_What needs to be done_
Every word in the data below belongs in your copy, exactly as given; the pictures do not.

The input Block Start

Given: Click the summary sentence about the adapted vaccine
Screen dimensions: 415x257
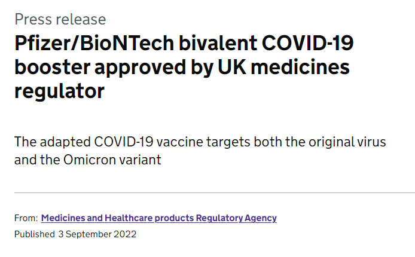Looking at the screenshot, I should point(200,151).
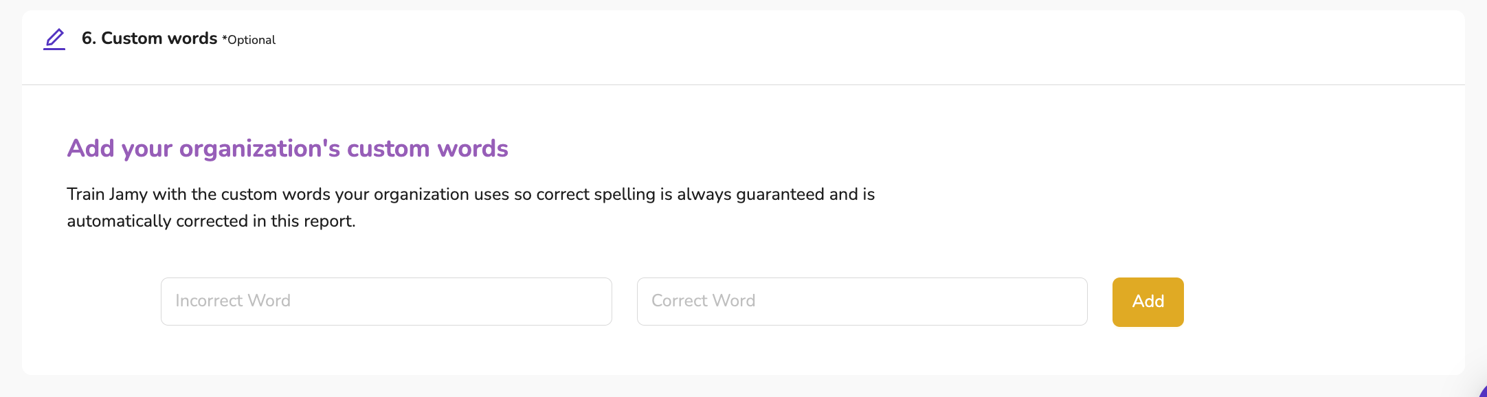Select the '6. Custom words' section title
This screenshot has width=1487, height=397.
(149, 38)
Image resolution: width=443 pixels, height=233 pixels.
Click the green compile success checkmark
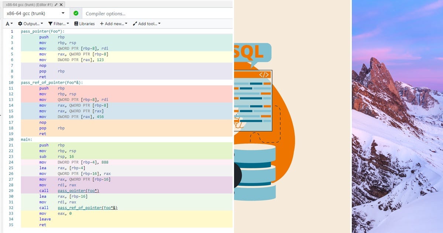pyautogui.click(x=76, y=13)
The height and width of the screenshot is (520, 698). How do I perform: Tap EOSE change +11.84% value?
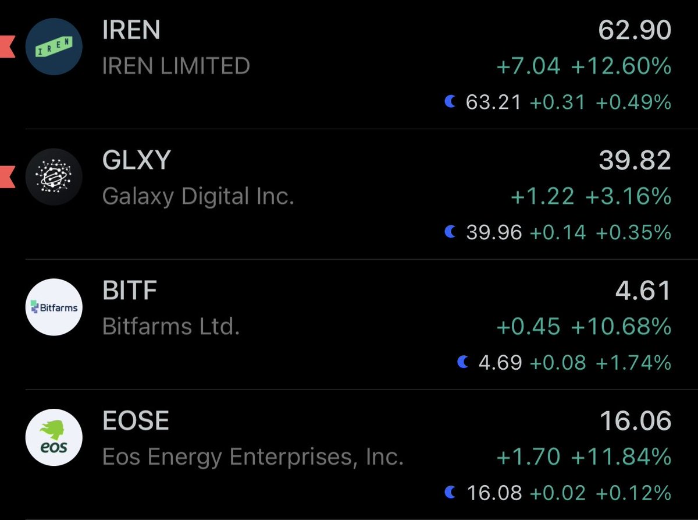tap(621, 457)
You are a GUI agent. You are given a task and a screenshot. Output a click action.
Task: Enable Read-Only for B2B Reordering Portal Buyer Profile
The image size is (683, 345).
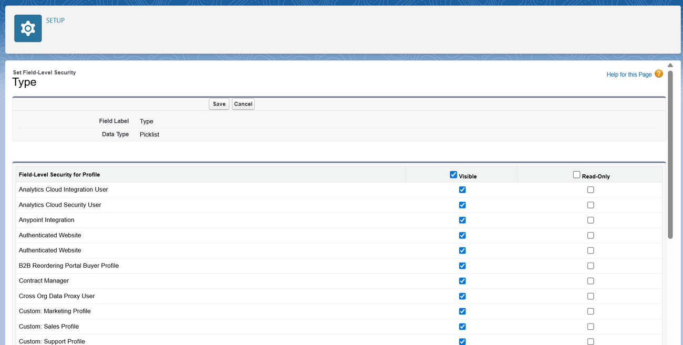coord(591,266)
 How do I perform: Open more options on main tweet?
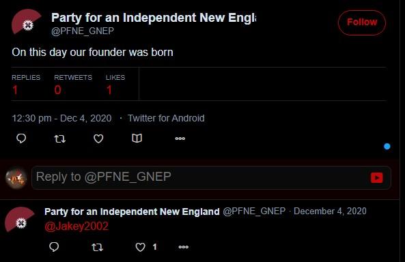(180, 139)
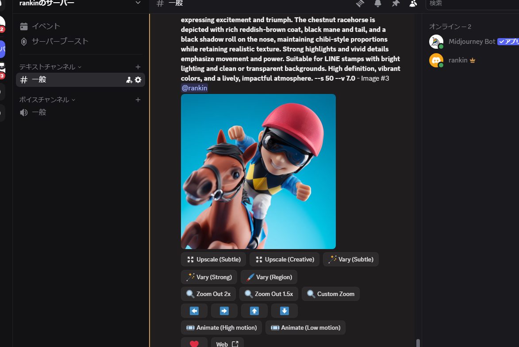Open the イベント menu item
The height and width of the screenshot is (347, 519).
click(46, 26)
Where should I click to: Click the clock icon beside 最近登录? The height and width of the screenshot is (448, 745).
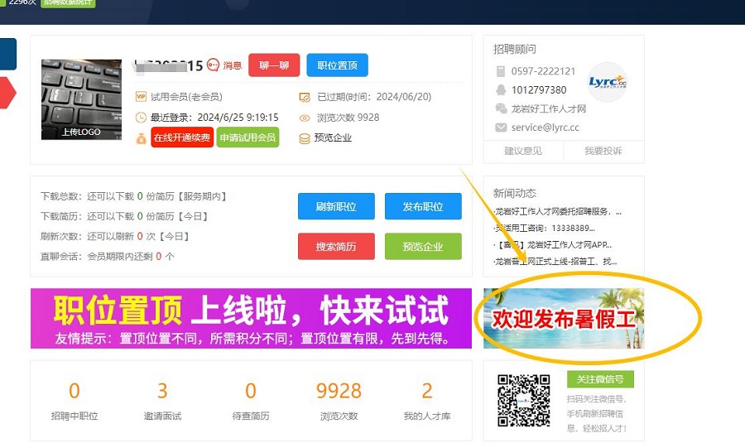[x=141, y=118]
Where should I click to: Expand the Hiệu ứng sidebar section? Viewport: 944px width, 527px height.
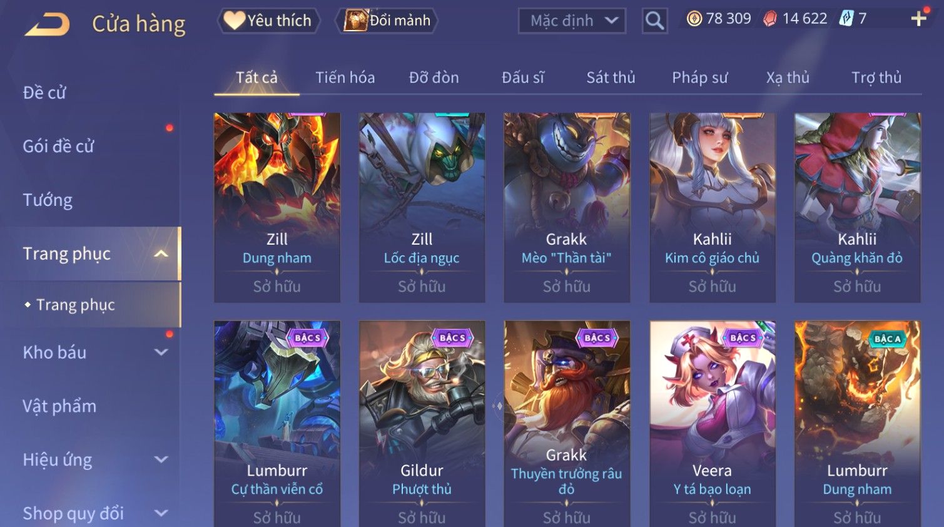161,459
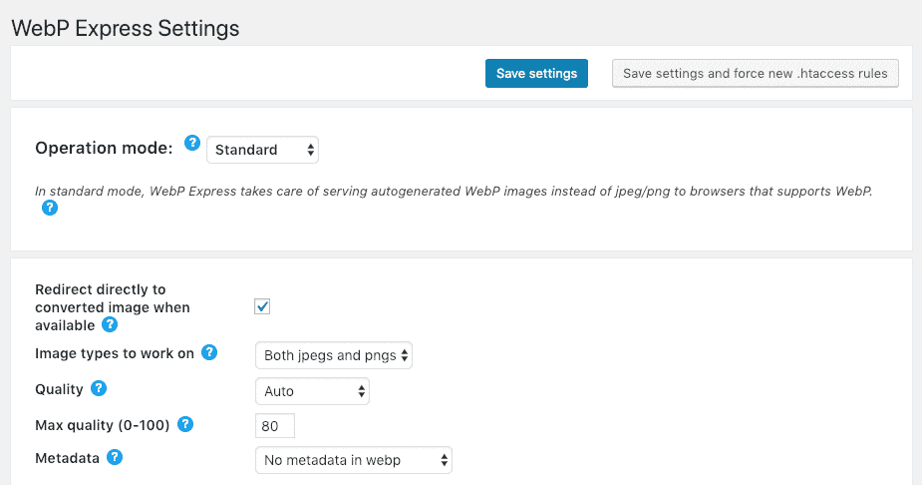Click the WebP Express Settings page heading

[126, 28]
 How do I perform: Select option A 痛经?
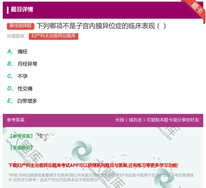(x=23, y=52)
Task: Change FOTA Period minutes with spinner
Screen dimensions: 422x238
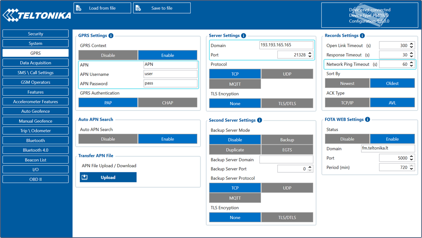Action: [x=411, y=168]
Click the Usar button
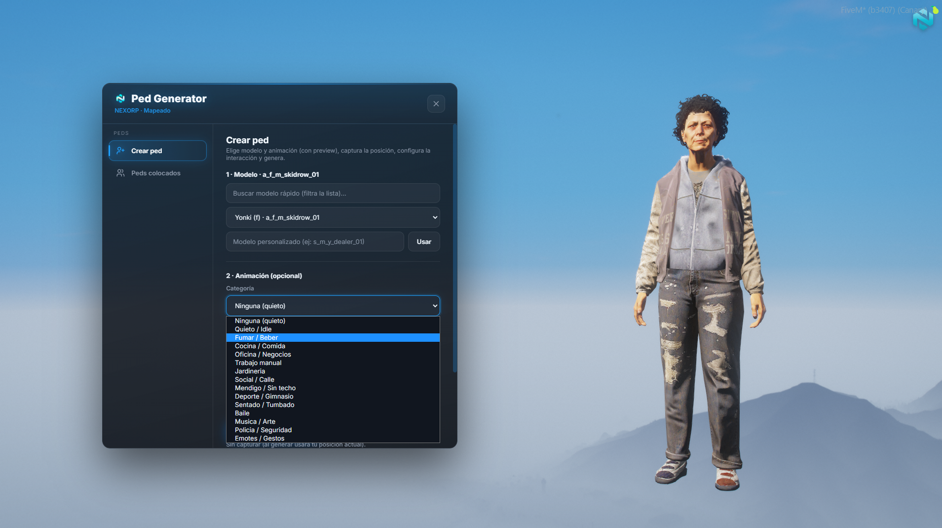Screen dimensions: 942x528 (423, 242)
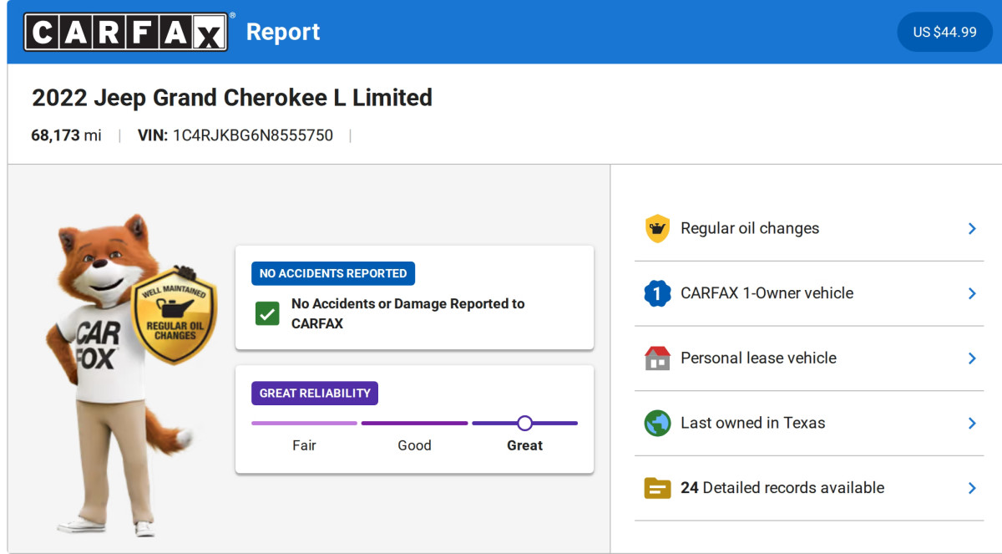Click the blue 1-Owner badge icon
The width and height of the screenshot is (1002, 554).
657,293
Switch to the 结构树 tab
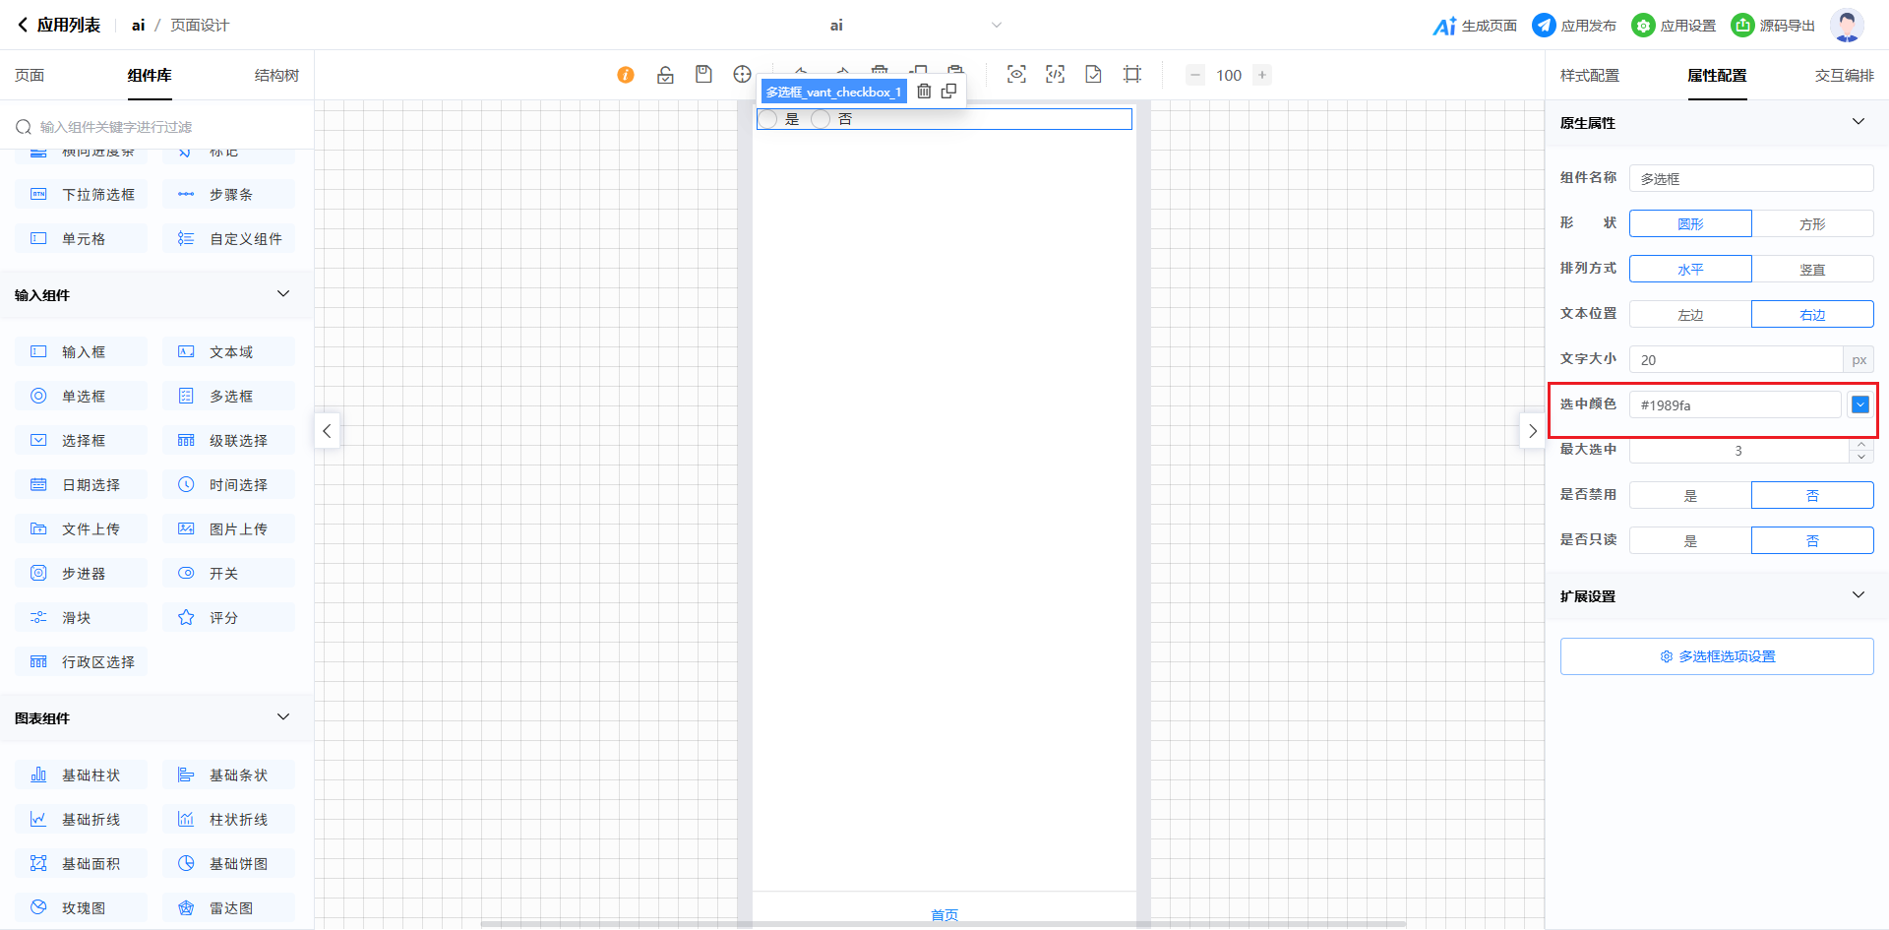This screenshot has height=930, width=1889. pyautogui.click(x=276, y=76)
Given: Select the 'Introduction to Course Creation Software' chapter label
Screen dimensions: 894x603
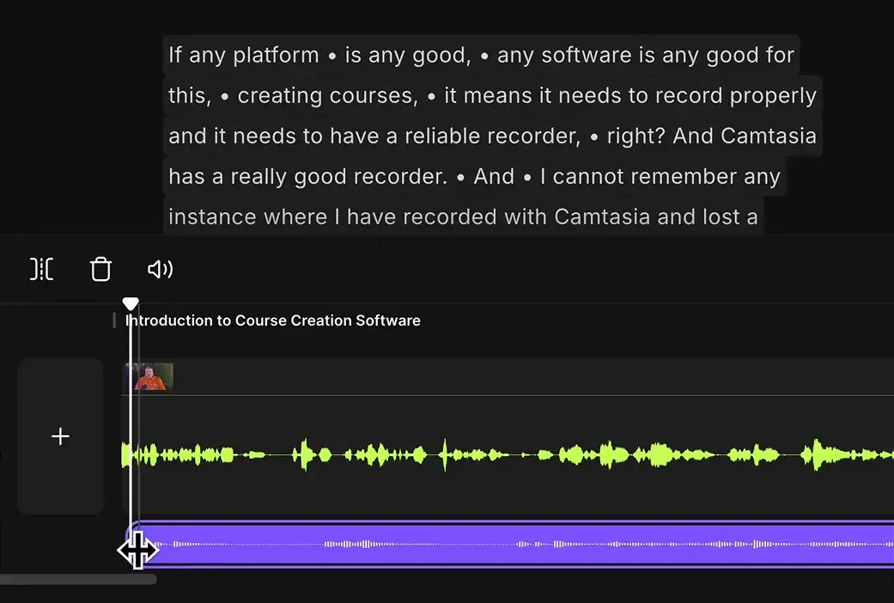Looking at the screenshot, I should pos(272,320).
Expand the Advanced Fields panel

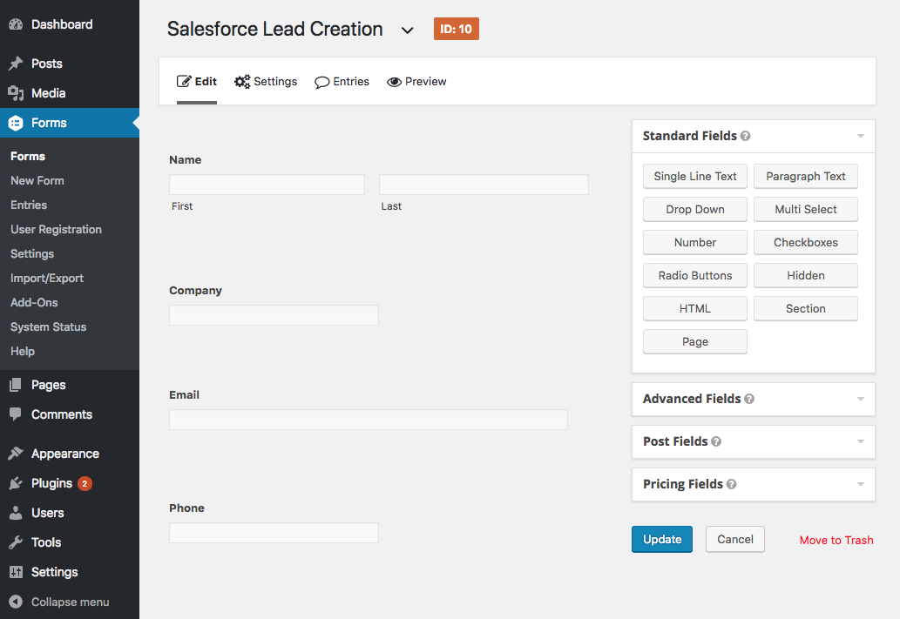(859, 399)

The input Block End

_Problem solution_
Given: Click the summary sentence about the adapted vaccine
Screen dimensions: 415x257
Looking at the screenshot, I should point(200,151).
Select the '6. Custom words' section title
This screenshot has width=1487, height=397.
(149, 38)
Image resolution: width=443 pixels, height=233 pixels.
Click the green compile success checkmark
pyautogui.click(x=76, y=13)
The height and width of the screenshot is (520, 698). How do I perform: Tap EOSE change +11.84% value?
tap(621, 457)
You are a GUI agent. You are given a task and a screenshot. Output a click action.
Task: Enable Read-Only for B2B Reordering Portal Buyer Profile
The image size is (683, 345).
coord(591,266)
 How do I perform: Open more options on main tweet?
(180, 139)
Open the イベント menu item
The height and width of the screenshot is (347, 519).
click(46, 26)
Where should I click to: Click the clock icon beside 最近登录? The height and width of the screenshot is (448, 745).
[x=141, y=118]
Where should I click to: Expand the Hiệu ứng sidebar section? Viewport: 944px width, 527px height.
161,459
Click the WebP Express Settings page heading

[126, 28]
 How do I perform: Select option A 痛经?
(x=23, y=52)
Task: Change FOTA Period minutes with spinner
Screen dimensions: 422x238
Action: [x=411, y=168]
Click the Usar button
Screen dimensions: 942x528 (423, 242)
Click the blue 1-Owner badge icon
The width and height of the screenshot is (1002, 554).
657,293
Switch to the 结构树 tab
This screenshot has height=930, width=1889. pyautogui.click(x=276, y=76)
Given: Select the 'Introduction to Course Creation Software' chapter label
Screen dimensions: 894x603
Looking at the screenshot, I should pos(272,320).
Expand the Advanced Fields panel

(859, 399)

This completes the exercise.